7.3.3 FAILURE OF BROADCAST TRANSMISSION. Seller shall give prompt
written notice to Buyer if any of the following (a "Service Interruption")
occurs: (a) the regular broadcast transmissions of the Station in the normal and
usual manner are interrupted or discontinued for four (4) or more consecutive
hours (except for routine maintenance between the hours of midnight and 8 a.m.
on Sundays) or (b) the Station is operated at less than its licensed antenna
height above average terrain or less than thirty (30%) of its licensed effective
radiated power for four (4) or more consecutive hours.

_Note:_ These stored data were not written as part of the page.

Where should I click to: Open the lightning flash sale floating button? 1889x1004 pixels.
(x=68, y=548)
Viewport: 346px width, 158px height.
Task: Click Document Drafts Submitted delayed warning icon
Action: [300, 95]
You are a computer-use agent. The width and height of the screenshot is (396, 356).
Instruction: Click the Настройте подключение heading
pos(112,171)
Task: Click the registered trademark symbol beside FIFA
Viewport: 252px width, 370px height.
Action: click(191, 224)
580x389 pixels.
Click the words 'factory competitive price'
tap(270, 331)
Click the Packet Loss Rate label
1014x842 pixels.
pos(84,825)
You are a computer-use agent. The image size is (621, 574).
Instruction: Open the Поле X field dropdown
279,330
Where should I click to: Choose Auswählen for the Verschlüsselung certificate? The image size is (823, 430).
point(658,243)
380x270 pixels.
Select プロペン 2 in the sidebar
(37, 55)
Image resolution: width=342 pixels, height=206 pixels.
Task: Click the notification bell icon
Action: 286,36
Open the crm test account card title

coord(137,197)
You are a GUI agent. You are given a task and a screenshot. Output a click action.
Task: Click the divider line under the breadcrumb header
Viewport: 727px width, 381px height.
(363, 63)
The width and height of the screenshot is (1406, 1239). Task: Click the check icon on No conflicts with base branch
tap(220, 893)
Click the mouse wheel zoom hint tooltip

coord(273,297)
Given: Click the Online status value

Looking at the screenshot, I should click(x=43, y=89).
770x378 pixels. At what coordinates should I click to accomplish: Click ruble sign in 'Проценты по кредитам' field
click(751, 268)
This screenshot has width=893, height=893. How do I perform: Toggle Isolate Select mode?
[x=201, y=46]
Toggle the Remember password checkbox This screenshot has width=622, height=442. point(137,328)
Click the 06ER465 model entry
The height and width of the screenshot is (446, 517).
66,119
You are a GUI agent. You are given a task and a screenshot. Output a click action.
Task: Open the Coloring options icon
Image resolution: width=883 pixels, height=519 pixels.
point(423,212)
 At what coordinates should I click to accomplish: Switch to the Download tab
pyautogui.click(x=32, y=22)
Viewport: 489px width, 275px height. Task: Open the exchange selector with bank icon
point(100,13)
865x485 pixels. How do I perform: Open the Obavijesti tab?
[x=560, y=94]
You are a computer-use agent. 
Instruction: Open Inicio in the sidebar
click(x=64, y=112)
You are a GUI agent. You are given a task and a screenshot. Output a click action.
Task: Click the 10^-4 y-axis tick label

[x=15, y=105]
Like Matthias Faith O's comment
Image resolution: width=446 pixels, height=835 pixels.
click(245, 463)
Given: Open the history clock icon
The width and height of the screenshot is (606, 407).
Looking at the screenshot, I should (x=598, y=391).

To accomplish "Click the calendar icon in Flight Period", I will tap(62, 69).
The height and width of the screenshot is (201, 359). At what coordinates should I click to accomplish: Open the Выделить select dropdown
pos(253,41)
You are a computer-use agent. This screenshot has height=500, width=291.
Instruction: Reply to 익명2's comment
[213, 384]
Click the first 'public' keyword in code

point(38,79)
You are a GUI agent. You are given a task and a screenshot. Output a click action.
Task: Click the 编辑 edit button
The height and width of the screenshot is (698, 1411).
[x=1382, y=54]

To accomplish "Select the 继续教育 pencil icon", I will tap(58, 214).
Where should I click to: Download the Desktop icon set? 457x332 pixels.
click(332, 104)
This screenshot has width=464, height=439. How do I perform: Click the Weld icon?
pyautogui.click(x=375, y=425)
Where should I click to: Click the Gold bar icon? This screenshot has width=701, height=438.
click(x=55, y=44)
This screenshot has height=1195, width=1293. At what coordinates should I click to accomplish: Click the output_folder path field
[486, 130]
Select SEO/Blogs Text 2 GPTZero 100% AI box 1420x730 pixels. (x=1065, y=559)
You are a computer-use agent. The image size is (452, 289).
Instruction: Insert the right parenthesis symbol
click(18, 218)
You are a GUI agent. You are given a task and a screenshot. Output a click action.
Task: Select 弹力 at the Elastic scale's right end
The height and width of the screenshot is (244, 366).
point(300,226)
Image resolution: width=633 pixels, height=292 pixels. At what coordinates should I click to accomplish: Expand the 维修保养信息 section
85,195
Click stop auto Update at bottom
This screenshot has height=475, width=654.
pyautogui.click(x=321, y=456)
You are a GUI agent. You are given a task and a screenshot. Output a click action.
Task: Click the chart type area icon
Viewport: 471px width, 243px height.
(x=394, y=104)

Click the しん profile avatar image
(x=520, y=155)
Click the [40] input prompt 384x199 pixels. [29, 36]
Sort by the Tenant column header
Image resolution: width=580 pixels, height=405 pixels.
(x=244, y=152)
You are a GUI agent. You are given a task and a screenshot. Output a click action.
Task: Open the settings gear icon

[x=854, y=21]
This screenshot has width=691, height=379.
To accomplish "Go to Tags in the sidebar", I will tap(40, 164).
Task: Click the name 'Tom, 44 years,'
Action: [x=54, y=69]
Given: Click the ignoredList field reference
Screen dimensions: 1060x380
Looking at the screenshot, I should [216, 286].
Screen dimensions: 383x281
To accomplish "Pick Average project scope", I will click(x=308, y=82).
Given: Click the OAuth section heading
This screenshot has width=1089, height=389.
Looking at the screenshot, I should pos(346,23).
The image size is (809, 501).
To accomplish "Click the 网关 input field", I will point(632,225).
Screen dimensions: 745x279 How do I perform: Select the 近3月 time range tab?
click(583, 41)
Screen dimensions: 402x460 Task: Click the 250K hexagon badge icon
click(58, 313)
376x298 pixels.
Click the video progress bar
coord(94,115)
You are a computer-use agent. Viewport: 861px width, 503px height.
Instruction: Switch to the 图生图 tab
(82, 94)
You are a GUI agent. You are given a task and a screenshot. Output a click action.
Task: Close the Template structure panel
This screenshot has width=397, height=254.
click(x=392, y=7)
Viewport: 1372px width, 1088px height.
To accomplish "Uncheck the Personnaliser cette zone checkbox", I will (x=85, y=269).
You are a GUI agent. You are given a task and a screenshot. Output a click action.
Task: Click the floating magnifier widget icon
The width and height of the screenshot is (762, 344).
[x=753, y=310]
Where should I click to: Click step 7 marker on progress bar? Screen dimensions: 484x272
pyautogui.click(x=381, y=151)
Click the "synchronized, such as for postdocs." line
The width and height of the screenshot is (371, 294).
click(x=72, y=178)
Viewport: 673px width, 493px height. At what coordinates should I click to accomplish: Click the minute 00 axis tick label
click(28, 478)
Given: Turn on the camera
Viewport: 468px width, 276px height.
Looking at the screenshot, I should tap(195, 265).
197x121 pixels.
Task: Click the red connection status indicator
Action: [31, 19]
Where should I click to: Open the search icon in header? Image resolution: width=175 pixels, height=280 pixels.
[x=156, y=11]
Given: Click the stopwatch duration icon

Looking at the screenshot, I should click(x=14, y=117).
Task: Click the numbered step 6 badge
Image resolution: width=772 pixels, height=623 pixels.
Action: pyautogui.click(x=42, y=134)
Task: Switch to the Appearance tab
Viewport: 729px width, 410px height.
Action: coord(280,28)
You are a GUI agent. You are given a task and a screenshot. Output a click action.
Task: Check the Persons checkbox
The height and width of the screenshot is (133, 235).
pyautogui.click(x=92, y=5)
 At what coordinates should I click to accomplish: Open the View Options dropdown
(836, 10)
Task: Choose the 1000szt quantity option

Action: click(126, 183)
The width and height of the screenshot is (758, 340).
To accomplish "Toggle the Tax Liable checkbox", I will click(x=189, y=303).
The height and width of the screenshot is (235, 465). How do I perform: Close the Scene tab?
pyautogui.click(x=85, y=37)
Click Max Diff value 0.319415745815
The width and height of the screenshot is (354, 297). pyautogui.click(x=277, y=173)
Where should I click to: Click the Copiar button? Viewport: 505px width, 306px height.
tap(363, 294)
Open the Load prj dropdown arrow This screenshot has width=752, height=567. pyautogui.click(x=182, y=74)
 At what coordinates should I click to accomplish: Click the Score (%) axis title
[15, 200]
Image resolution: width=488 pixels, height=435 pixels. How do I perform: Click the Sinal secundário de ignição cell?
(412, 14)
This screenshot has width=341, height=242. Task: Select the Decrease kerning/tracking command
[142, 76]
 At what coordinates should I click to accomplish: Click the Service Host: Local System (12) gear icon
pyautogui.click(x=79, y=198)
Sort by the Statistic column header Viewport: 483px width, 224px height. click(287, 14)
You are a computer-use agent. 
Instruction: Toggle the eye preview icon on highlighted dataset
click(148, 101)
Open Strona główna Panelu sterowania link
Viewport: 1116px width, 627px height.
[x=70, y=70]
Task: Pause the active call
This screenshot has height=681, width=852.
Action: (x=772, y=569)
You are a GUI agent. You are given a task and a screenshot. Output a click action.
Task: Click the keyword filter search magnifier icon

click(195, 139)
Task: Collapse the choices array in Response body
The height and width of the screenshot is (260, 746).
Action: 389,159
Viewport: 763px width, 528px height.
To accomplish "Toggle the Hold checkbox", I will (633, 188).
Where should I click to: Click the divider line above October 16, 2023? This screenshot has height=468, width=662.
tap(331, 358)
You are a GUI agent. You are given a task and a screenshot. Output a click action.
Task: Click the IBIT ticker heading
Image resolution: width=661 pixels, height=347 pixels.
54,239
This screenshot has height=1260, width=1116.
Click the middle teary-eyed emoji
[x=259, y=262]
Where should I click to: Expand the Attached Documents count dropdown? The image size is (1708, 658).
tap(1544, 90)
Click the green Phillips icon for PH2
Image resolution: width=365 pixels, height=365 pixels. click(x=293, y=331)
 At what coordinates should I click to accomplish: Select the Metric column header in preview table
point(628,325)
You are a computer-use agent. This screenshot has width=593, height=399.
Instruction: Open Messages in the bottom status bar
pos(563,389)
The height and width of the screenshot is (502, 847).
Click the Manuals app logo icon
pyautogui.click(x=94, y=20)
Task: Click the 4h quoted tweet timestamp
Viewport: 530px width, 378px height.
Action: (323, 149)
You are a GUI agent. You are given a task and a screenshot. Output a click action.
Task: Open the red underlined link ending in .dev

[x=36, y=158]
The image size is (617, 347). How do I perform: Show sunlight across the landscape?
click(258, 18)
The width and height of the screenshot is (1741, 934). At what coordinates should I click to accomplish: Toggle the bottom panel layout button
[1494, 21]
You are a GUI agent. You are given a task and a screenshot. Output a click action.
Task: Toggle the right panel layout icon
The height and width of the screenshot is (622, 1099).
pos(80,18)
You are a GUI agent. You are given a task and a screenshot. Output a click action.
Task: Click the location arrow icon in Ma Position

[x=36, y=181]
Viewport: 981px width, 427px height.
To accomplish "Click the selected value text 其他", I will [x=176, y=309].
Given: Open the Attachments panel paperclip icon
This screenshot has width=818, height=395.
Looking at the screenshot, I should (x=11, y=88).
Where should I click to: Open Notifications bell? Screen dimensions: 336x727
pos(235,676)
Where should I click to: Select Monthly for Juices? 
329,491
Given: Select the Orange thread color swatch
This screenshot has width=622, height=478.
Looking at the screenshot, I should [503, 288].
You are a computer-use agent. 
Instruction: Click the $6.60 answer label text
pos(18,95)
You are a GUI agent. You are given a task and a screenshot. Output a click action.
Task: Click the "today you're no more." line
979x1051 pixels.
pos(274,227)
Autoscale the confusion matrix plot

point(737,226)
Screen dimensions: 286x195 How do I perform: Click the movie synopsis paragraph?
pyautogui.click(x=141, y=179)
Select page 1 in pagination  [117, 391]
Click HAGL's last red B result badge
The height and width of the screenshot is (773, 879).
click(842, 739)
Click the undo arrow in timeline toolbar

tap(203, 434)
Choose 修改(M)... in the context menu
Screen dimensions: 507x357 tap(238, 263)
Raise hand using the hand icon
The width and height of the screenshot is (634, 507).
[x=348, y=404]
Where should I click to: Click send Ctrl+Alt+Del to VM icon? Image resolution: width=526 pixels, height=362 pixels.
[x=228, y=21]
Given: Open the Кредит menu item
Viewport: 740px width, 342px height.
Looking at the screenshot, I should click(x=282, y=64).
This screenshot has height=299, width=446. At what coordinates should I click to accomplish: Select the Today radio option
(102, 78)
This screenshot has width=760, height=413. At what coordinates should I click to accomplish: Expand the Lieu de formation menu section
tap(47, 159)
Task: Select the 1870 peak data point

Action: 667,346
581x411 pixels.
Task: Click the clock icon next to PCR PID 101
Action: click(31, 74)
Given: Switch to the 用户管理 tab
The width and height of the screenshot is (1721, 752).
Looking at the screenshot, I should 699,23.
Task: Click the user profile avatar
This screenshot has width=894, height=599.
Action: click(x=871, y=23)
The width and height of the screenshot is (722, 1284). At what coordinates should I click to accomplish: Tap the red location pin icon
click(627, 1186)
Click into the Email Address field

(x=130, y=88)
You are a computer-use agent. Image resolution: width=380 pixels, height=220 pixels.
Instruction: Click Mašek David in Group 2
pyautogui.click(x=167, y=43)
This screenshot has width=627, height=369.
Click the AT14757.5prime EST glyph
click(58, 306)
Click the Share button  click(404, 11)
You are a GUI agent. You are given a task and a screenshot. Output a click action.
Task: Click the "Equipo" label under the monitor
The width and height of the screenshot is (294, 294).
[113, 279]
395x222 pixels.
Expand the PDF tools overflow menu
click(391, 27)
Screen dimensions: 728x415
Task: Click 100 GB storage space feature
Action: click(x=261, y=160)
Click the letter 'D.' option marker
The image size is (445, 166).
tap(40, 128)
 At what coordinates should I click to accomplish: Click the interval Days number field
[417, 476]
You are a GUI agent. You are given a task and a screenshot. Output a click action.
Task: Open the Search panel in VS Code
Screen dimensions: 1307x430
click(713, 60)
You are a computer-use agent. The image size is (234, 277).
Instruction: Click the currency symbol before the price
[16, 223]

If the Station is not
operating with its licensed facilities with at least thirty percent (30%) of its
licensed power on the Closing Date, or, if between the date hereof and the
Closing, the Station has experienced Service Interruptions aggregating
seventy-two (72) hours in any thirty (30) day period (whether or not
consecutive) or has experienced three (3) or more Service Interruptions, Buyer
may, at its option: (a) terminate this Agreement without liability, or (b)
proceed in the manner set forth in Sections 7.3.1(a) or 7.3.1(b).
Notwithstanding anything herein to the contrary, a disruption in service due to
a disruption in power provided by a public utility will not be deemed a Service
Interruption. Resolution of Disagreements. If the parties are unable to agree
upon the extent of any loss or damage, the cost to repair, replace or restore
any lost or damaged property, the adequacy of any repair, replacement, or
restoration of any lost or damaged property, or any other matter arising under
this Section, the disagreement shall be referred to a qualified consulting
communications engineer mutually acceptable to Seller and Buyer who is a member
of the Association of Federal Communications Consulting Engineers, whose
decision shall be final
21
and binding, and whose fees and expenses shall be paid one-half by Seller and
one-half by Buyer.
7.4 FCC APPROVAL. The FCC approval contemplated by this Agreement shall
have been granted without any conditions materially adverse to Buyer and shall
have become a Final Order: provided, that the Buyer shall have the option to
waive the requirement that the Order become a Final Order if no petition to deny
or other challenge has been filed against the Application.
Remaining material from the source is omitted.